Comment 3 for bug 2040258

Revision history for this message
Po-Hsu Lin (cypressyew) wrote :

From test history, a1.medium did fail with "#602/p ld_dw: xor semi-random 64 bit imms, test 5 FAIL" on -1110

With 10x manual tests by running "sudo ./test_verifier" command on a1.medium, this test_verifier test only failed once with "#602/p ld_dw: xor semi-random 64 bit imms, test 5 FAIL"

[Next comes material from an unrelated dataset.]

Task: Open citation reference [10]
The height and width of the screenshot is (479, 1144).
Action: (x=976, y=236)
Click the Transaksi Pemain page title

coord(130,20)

When this happens the following call trace can be found in dmesg:
[ 1200.472720] test_verifier: page allocation failure: order:10, mode:0x40dc0(GFP_KERNEL|__GFP_COMP|__GFP_ZERO), nodemask=(null),cpuset=/,mems_allowed=0
[ 1200.472731] CPU: 0 PID: 29256 Comm: test_verifier Not tainted 5.4.0-1113-aws #123~18.04.1-Ubuntu
[ 1200.472732] Hardware name: Amazon EC2 a1.medium/, BIOS 1.0 11/1/2018
[ 1200.472734] Call trace:
[ 1200.472740] dump_backtrace+0x0/0x208
[ 1200.472743] show_stack+0x24/0x30
[ 1200.472746] dump_stack+0xd4/0x10c
[ 1200.472749] warn_alloc+0x104/0x170
[ 1200.472751] __alloc_pages_slowpath+0xb54/0xbd0
[ 1200.472753] __alloc_pages_nodemask+0x2b8/0x340
[ 1200.472756] alloc_pages_current+0x88/0xe8
[ 1200.472758] kmalloc_order+0x28/0x90
[ 1200.472760] kmalloc_order_trace+0x3c/0xf8
[ 1200.472762] __kmalloc+0x240/0x290
[ 1200.472765] bpf_int_jit_compile+0x2f4/0x4c8
[ 1200.472768] bpf_prog_select_runtime+0xfc/0x150
[ 1200.472770] bpf_prog_load+0x618/0x810
[ 1200.472771] __do_sys_bpf+0xcbc/0x1950
[ 1200.472773] __arm64_sys_bpf+0x28/0x38
[ 1200.472775] el0_svc_common.constprop.3+0x80/0x1f8
[ 1200.472777] el0_svc_handler+0x34/0xb0
[ 1200.472779] el0_svc+0x10/0x180
[ 1200.472781] Mem-Info:
[ 1200.472786] active_anon:20287 inactive_anon:44 isolated_anon:0
                active_file:111844 inactive_file:197912 isolated_file:0
                unevictable:0 dirty:78 writeback:0 unstable:0
                slab_reclaimable:48180 slab_unreclaimable:10434
                mapped:22285 shmem:224 pagetables:467 bounce:0
                free:68082 free_pcp:667 free_cma:8118

Maybe it's because a1.medium is too small? (just 2G ram, vs. 64GB ram on another ARM64 node c6g.8xlarge which did not fail with this before)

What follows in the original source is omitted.